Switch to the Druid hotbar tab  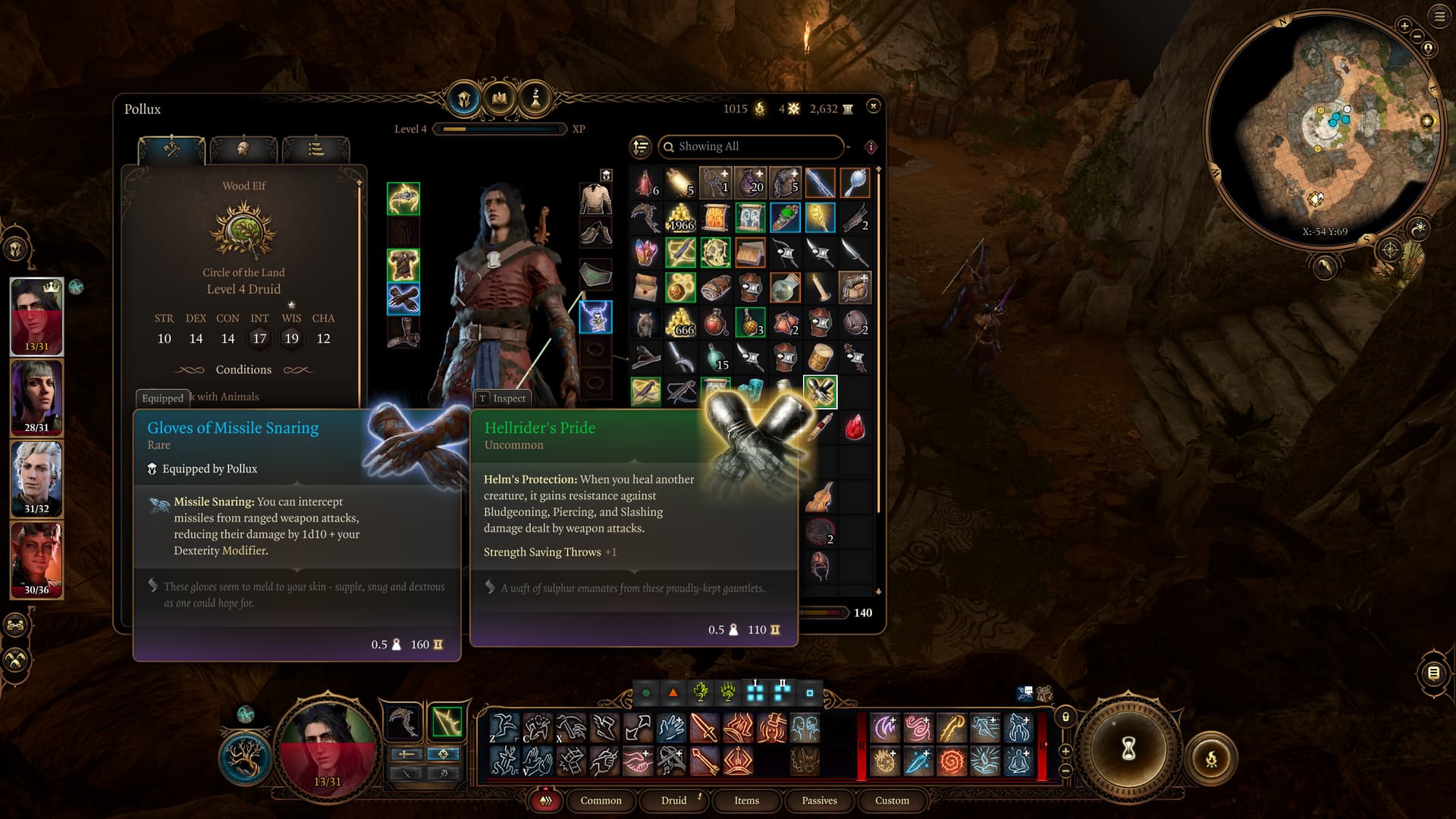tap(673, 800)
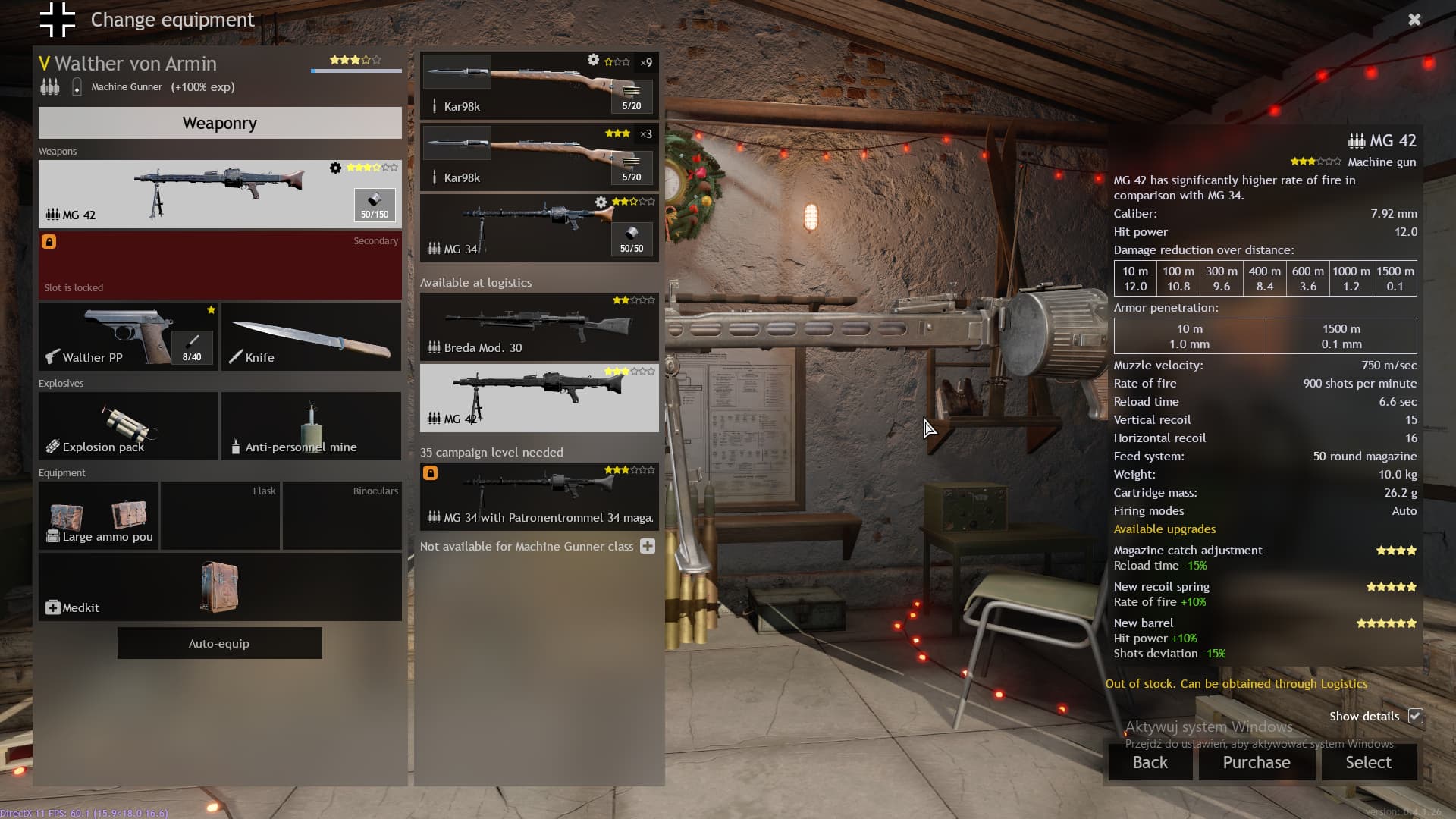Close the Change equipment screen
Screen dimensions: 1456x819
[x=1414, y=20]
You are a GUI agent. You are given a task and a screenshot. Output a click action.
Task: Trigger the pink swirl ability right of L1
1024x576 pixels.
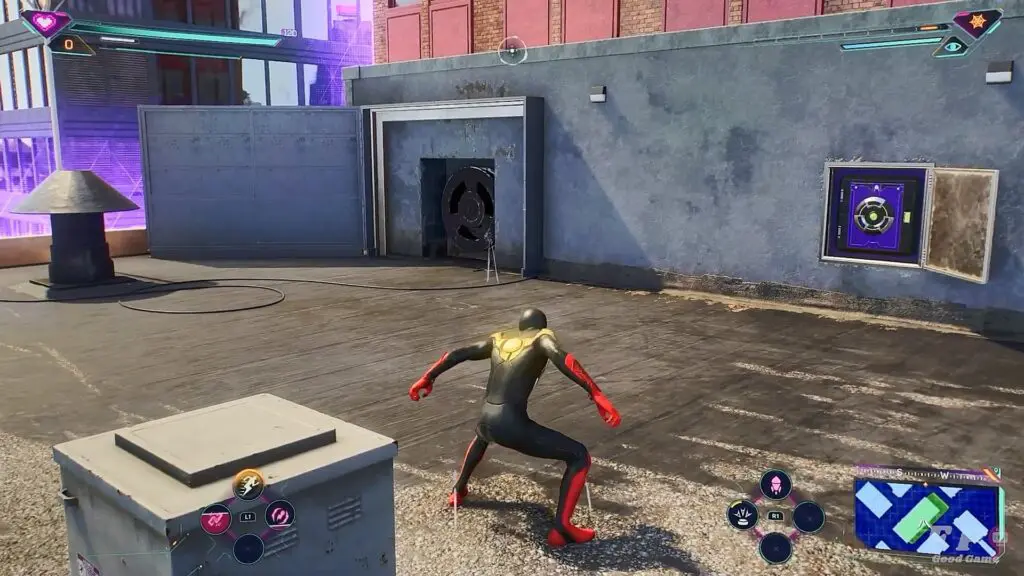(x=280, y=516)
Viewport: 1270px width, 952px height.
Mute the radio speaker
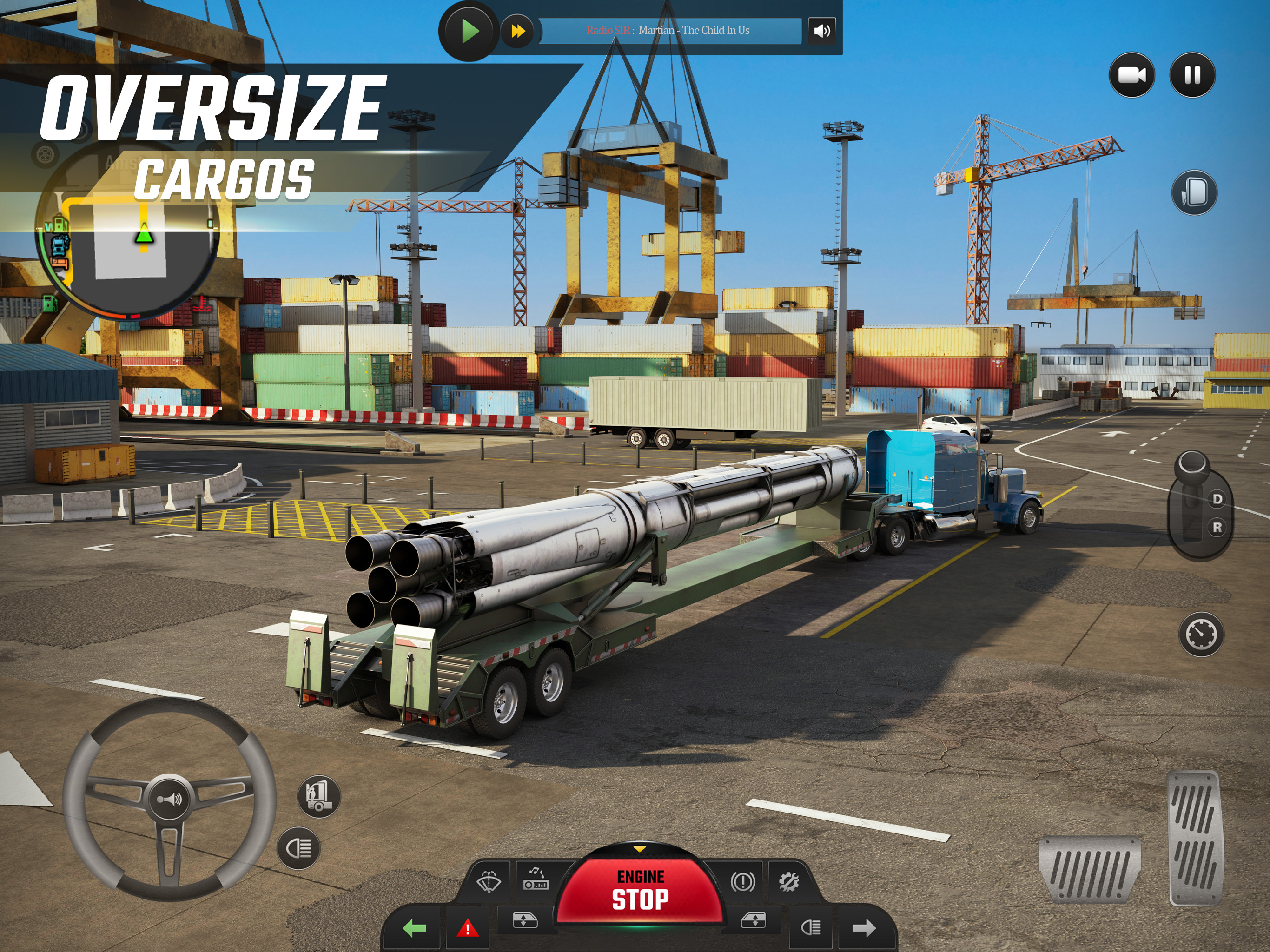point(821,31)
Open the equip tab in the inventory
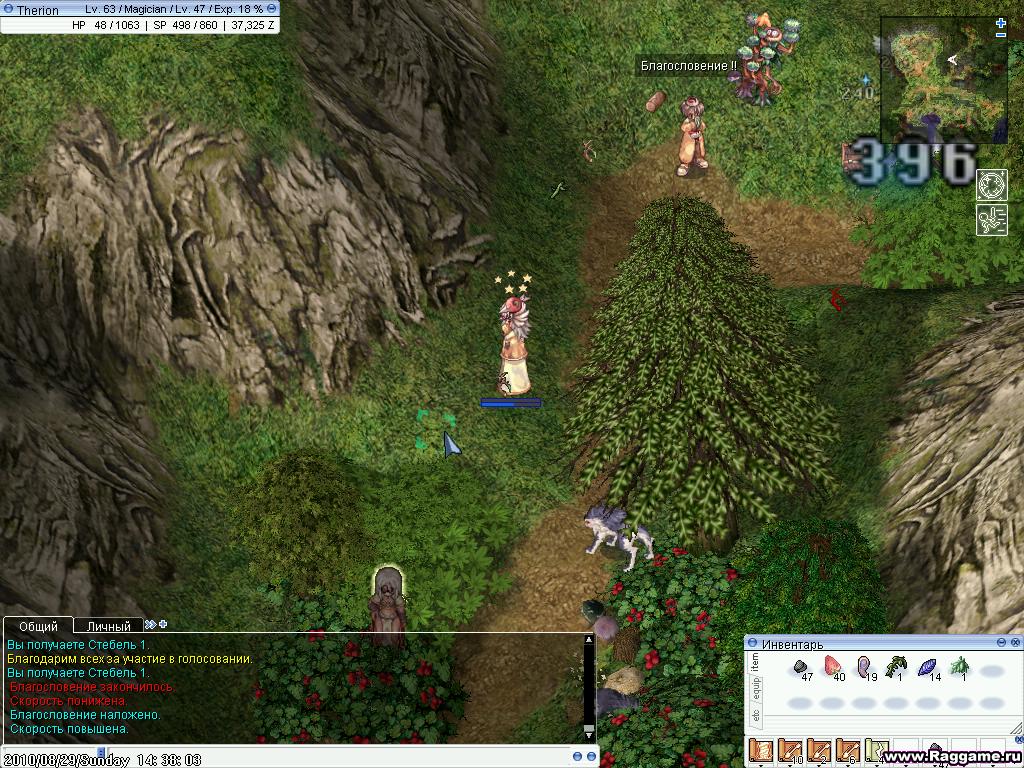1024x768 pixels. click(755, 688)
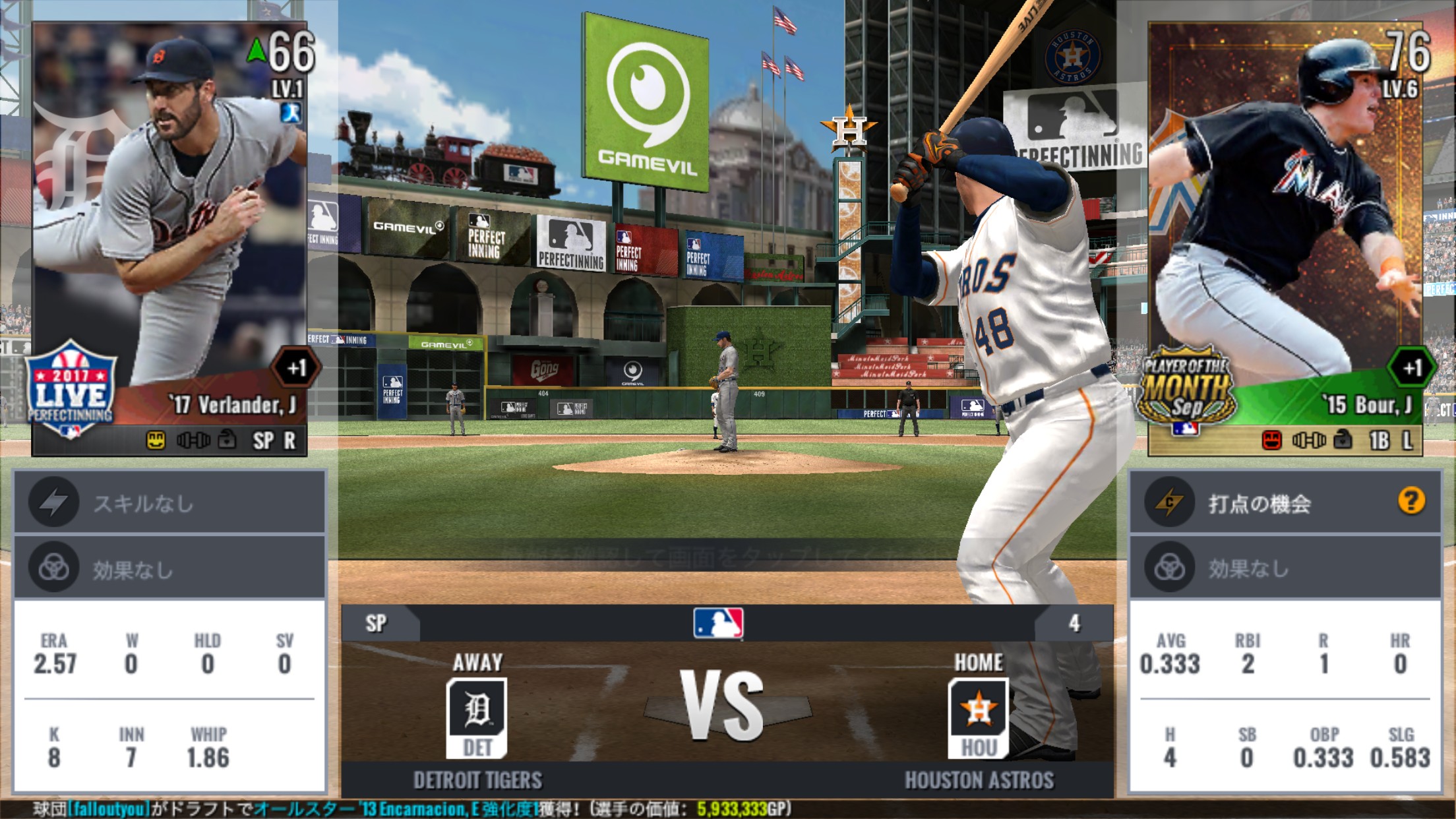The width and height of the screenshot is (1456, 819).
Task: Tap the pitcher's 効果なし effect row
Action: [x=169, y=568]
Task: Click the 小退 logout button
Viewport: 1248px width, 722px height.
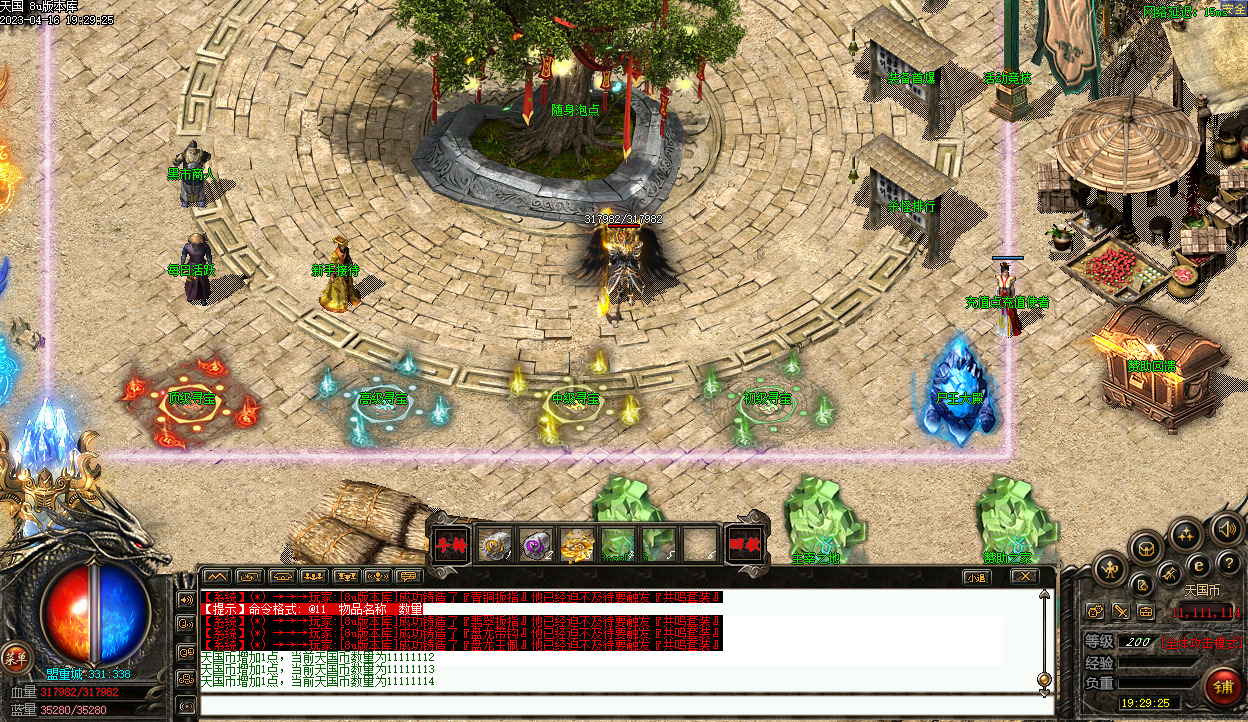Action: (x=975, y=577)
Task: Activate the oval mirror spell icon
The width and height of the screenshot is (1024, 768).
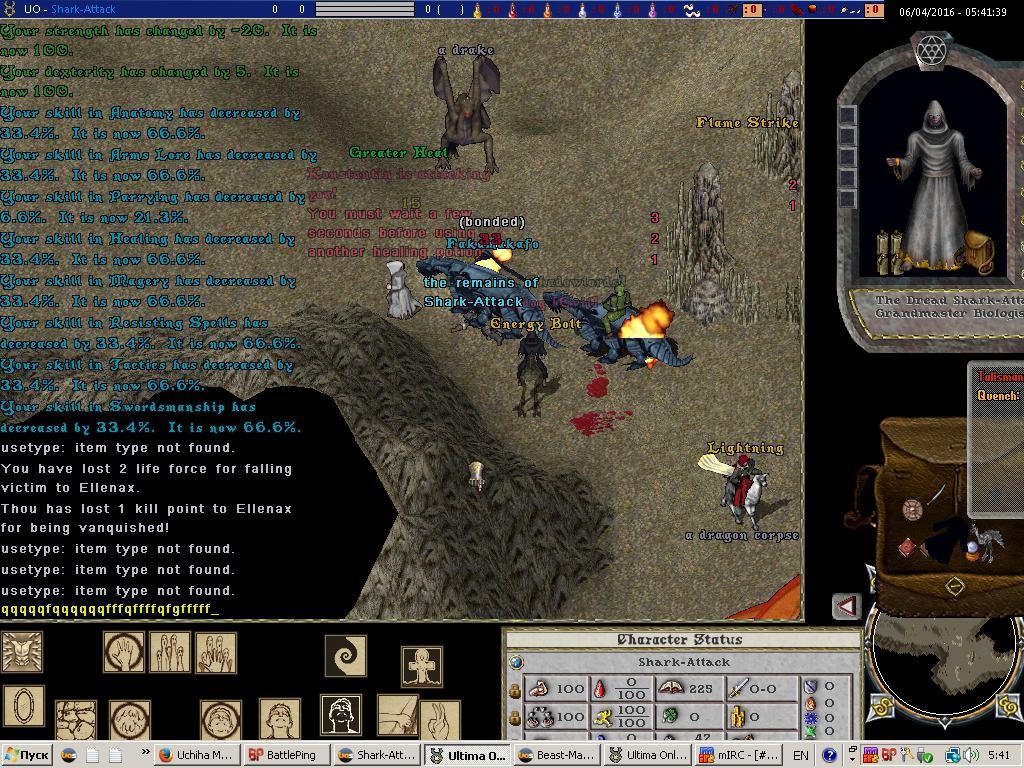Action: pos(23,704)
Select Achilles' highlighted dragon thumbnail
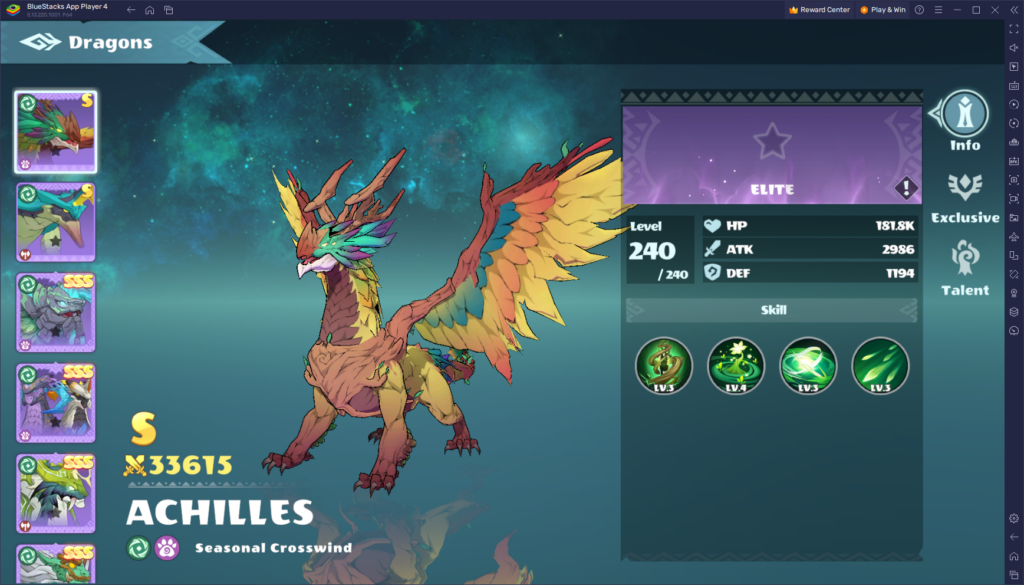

::::::::::

◆ **Directions**:
Pick out every line above that contains the word "Viewport", and copy each one. Case counts.

◆ **Complete output**:
Viewport: 1270px width, 952px height.
Viewport: 1248px width, 722px height.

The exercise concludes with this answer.